- **Required work**:
Retyped exactly and without pictures, the lines from the one with "At what coordinates" through the end of the listing must form the entire answer.
[[ Material supplied, beginning ]]
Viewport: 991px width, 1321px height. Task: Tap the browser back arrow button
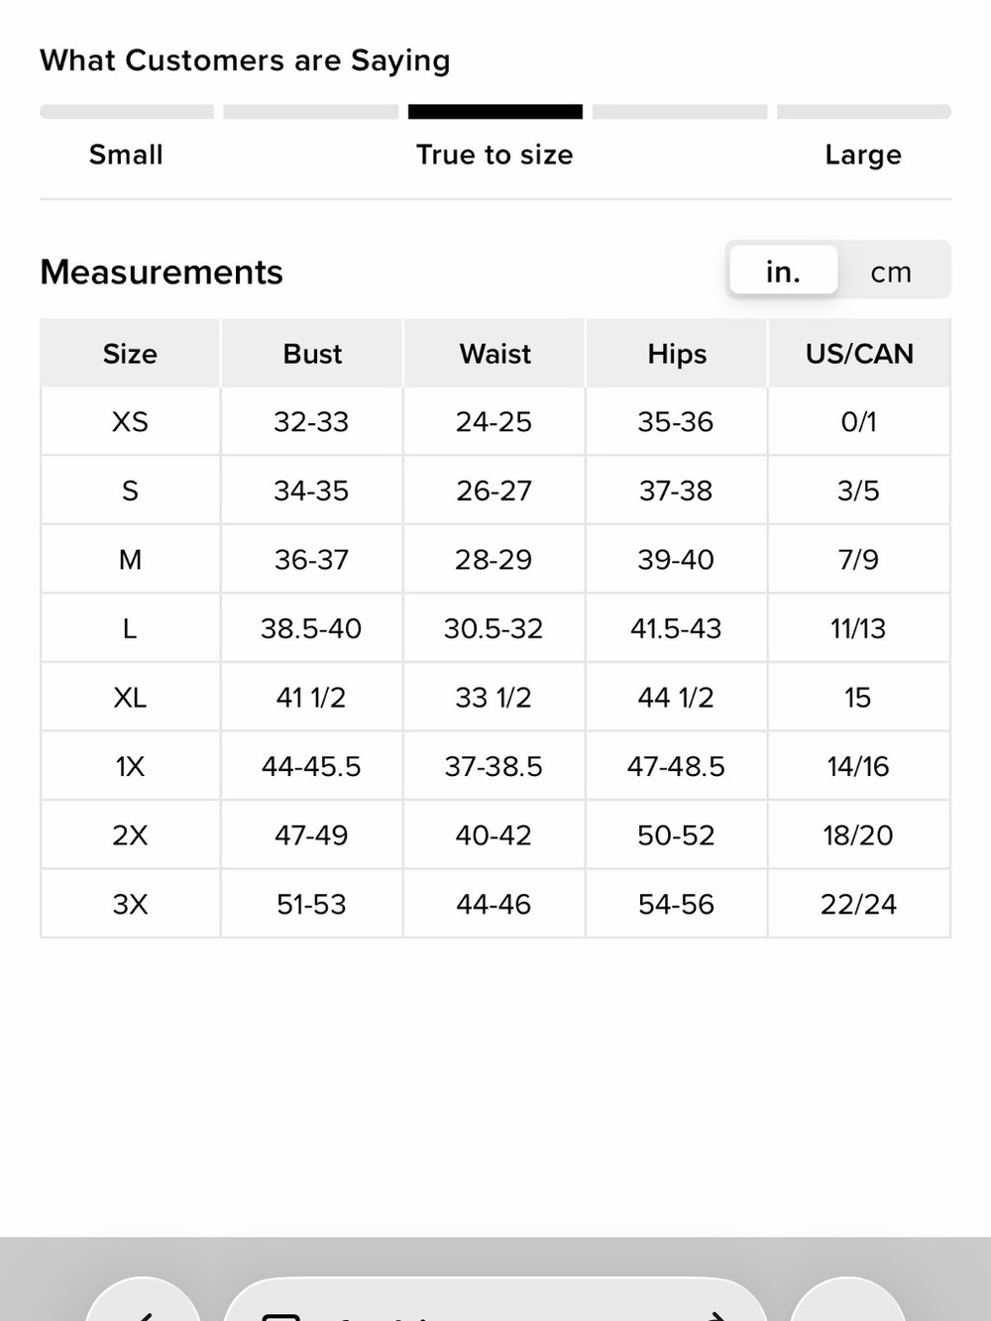point(143,1300)
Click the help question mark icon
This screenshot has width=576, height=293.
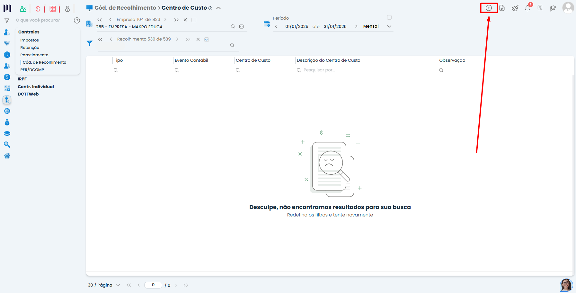click(x=77, y=20)
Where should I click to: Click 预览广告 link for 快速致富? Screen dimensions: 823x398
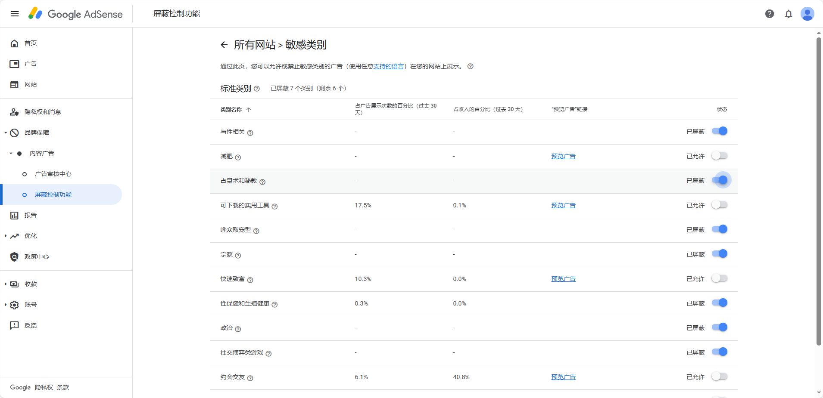click(563, 279)
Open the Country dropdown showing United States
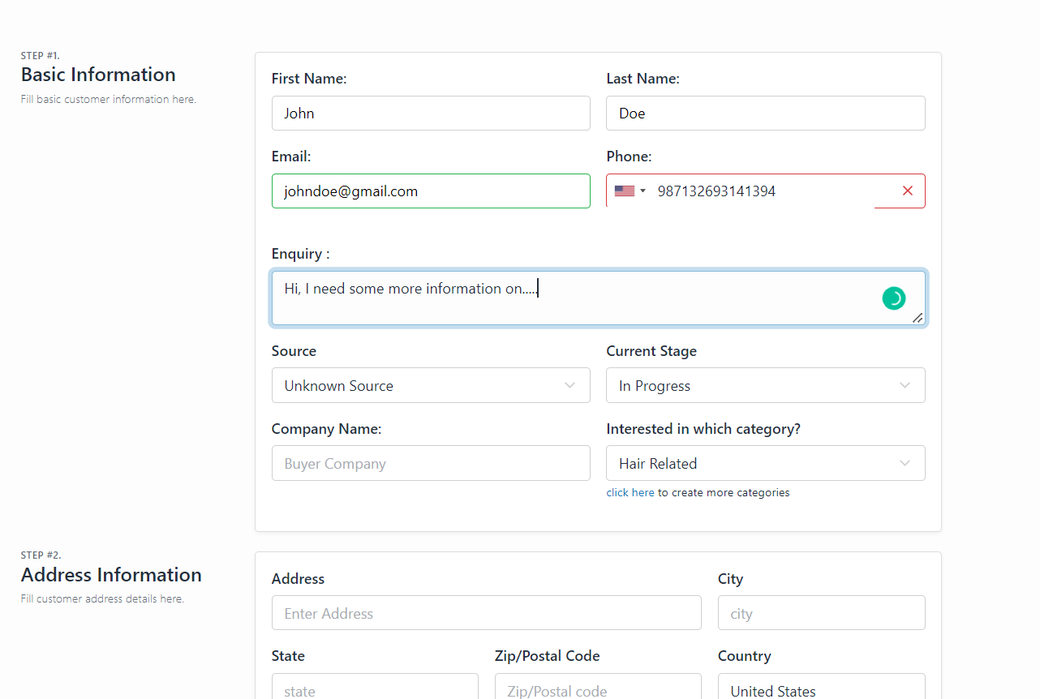This screenshot has height=699, width=1040. point(821,690)
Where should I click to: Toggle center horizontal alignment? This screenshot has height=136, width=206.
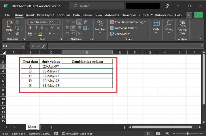click(73, 28)
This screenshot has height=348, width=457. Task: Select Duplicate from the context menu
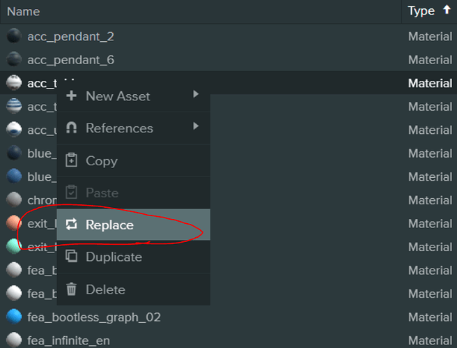pyautogui.click(x=114, y=257)
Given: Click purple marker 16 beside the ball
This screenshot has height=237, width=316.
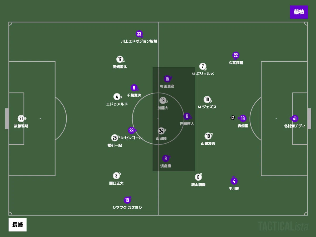Looking at the screenshot, I should click(243, 119).
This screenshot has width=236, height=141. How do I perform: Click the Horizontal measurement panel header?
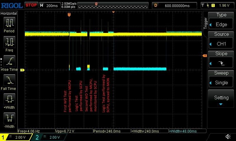[x=9, y=14]
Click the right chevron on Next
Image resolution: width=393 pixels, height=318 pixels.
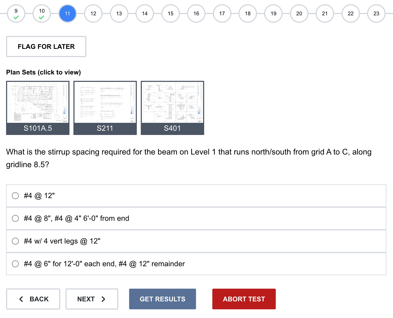tap(104, 299)
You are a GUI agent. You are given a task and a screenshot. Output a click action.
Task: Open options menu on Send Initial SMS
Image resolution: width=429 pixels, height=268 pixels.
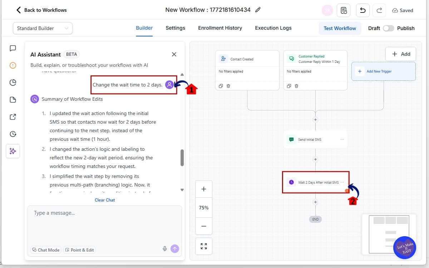coord(342,139)
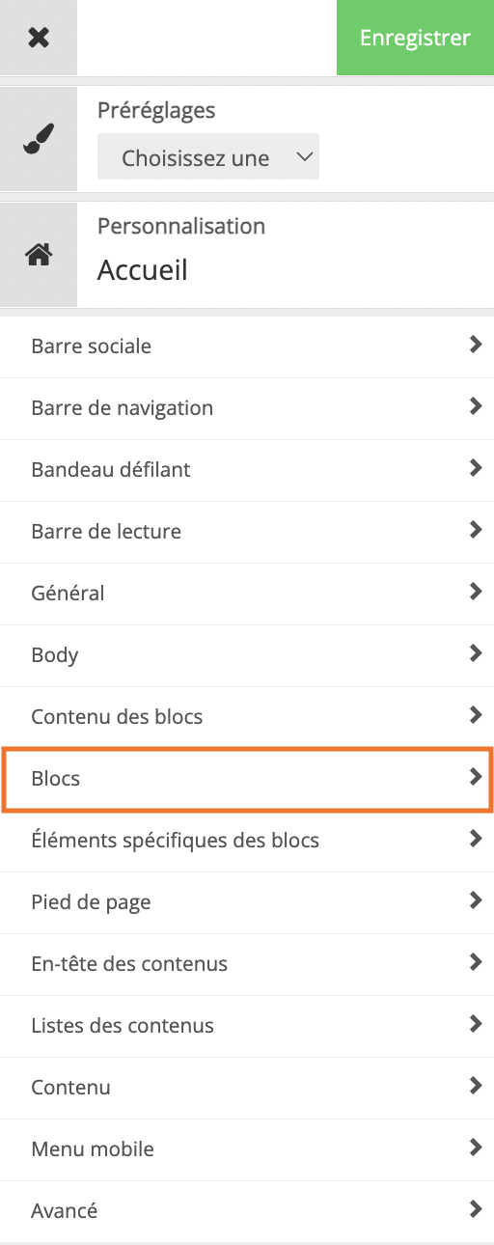Open Contenu des blocs options
This screenshot has width=494, height=1245.
click(247, 717)
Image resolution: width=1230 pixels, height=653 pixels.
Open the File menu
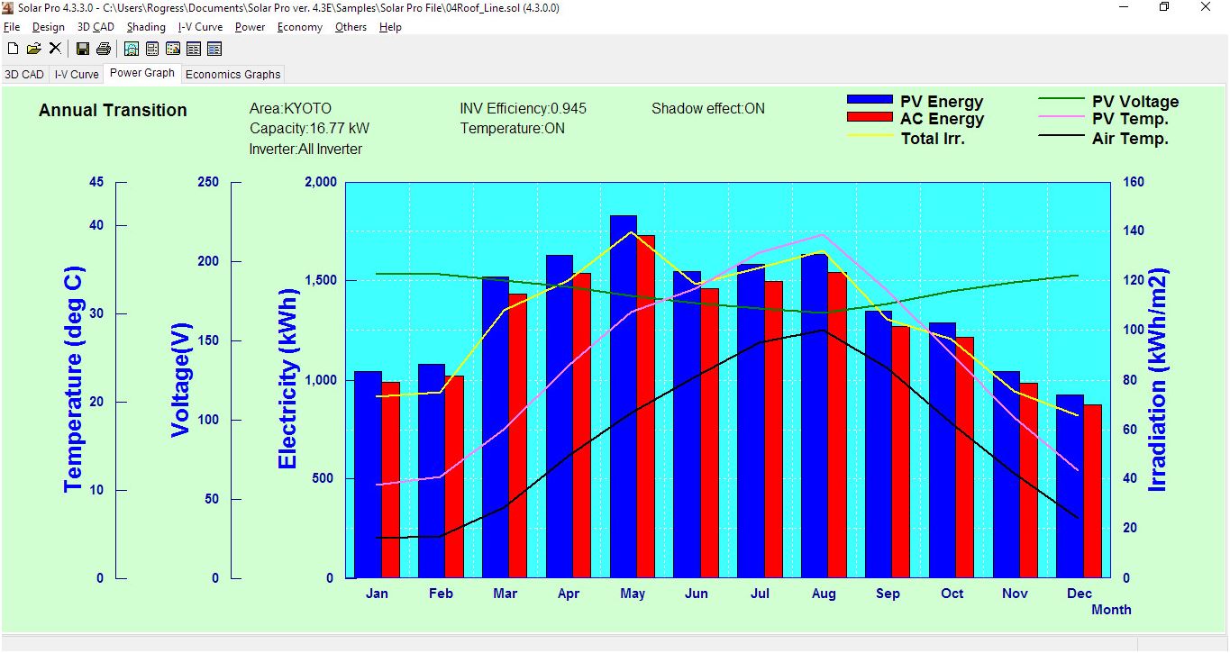[12, 27]
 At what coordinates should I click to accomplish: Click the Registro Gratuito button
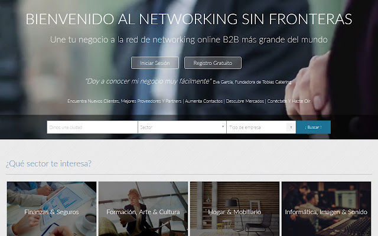213,63

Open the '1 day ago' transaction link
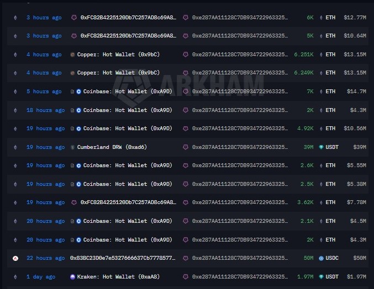[41, 277]
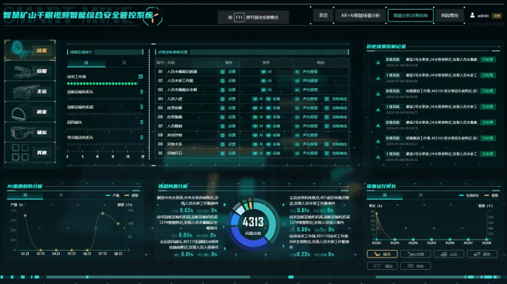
[[ Material supplied, end ]]
- **Solved problem**:
 At what coordinates should I click to accomplish: Click the Registro Gratuito button
213,63

Open the '1 day ago' transaction link
[41, 277]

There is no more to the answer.